The Benaki Museum, in Athens, houses an impressive post-Byzantine icon from Corfu (left) depicting Saint James of Jerusalem. James the Adelphotheos ("Brother of God," that is, of Jesus) was considered the first bishop of Jerusalem, and the icon shows the saint clothed in the vestments that might have been available to a well-positioned bishop in the seventeenth century. His omophorion and the lining of his phelonion imitate Italian damasks, while the outer fabric of his phelonion recalls the repeating patterns of crosses typical of Ottoman silks woven for use in the Christian liturgy (as seen in the hanging above). His epitrachelion and epigonation, moreover, are depicted as bearing elaborate embroidery in silk and gold. The subjects depicted—priests, kings, and prophets of the Old Testament on his epitrachelion, and the entombment of Christ on his epigonation—emphasize his connection to Jerusalem, the site of Christ's death, burial, and resurrection, and his role as a high-priestly successor to his forebears who served in the Jewish Temple.

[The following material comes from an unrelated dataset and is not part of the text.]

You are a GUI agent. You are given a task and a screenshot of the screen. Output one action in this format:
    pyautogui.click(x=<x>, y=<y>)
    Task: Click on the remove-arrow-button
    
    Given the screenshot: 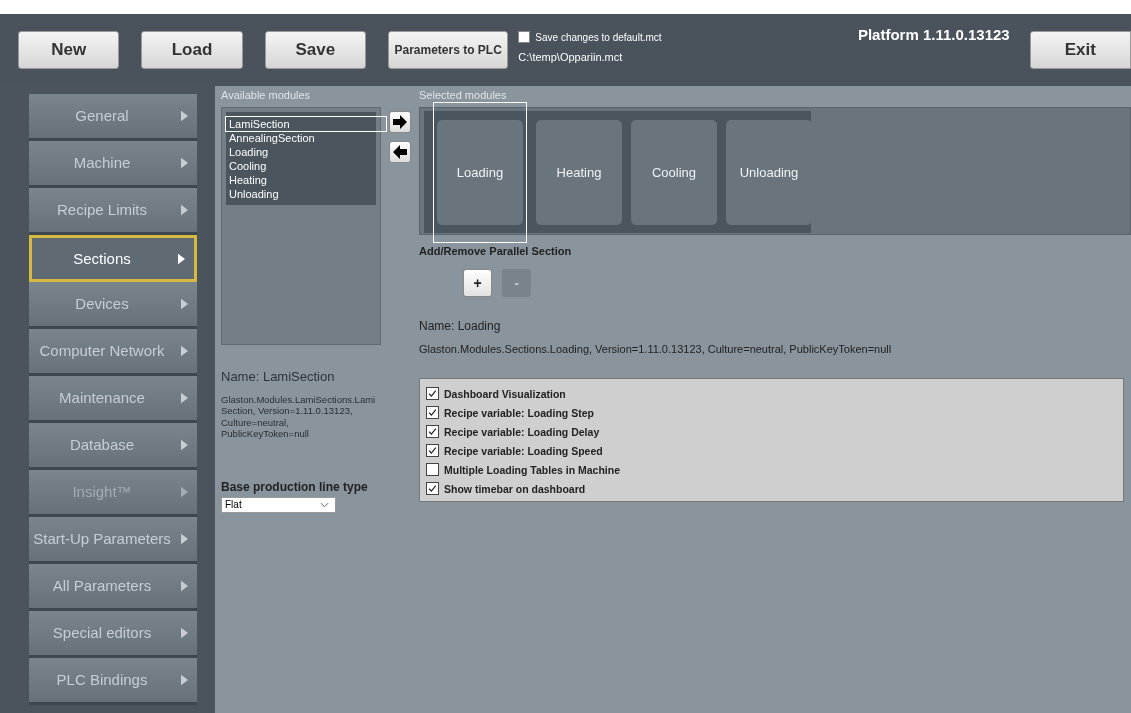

Although vestments of the late Byzantine period (1261–1453) were generally decorated with embroidery on plain, unpatterned silk textiles, the post-Byzantine period saw the rise of patterned silks intended specifically for liturgical use. These seem to have been a specialty of the imperial Ottoman textile workshops at Bursa and Istanbul, and records from Moscow attest to the importation of various patterns of woven silks—many with gold and silver threads—from Ottoman Turkey to Muscovy for use in the vestments of the clergy.

One such pattern, with the figure of Christ enthroned among the four symbols of the Evangelists, is known from vestments in the Kremlin in Moscow and can be viewed on a sakkos now in the collection of the Rhode Island School of Design (RISD) Museum. Like the two Ottoman textiles featured in the exhibition (below, top left and top right), its figural motifs are surrounded by crosses with the abbreviations ΙϹ ΧϹ ΝΙΚΑ, for "Jesus Christ is victorious." These patterns thus continue to adhere, centuries later, to the custom that the vestments of the clergy of highest rank should be adorned with repeating patterns of crosses. Even the Russian embroidered yoke of a phelonion, the design of which borrows from the stock of ornamental motifs—vines, tulips, serrated saz leaves—common among Ottoman textiles, also includes golden crosses at the centers of the silver, palmette-shaped leaves.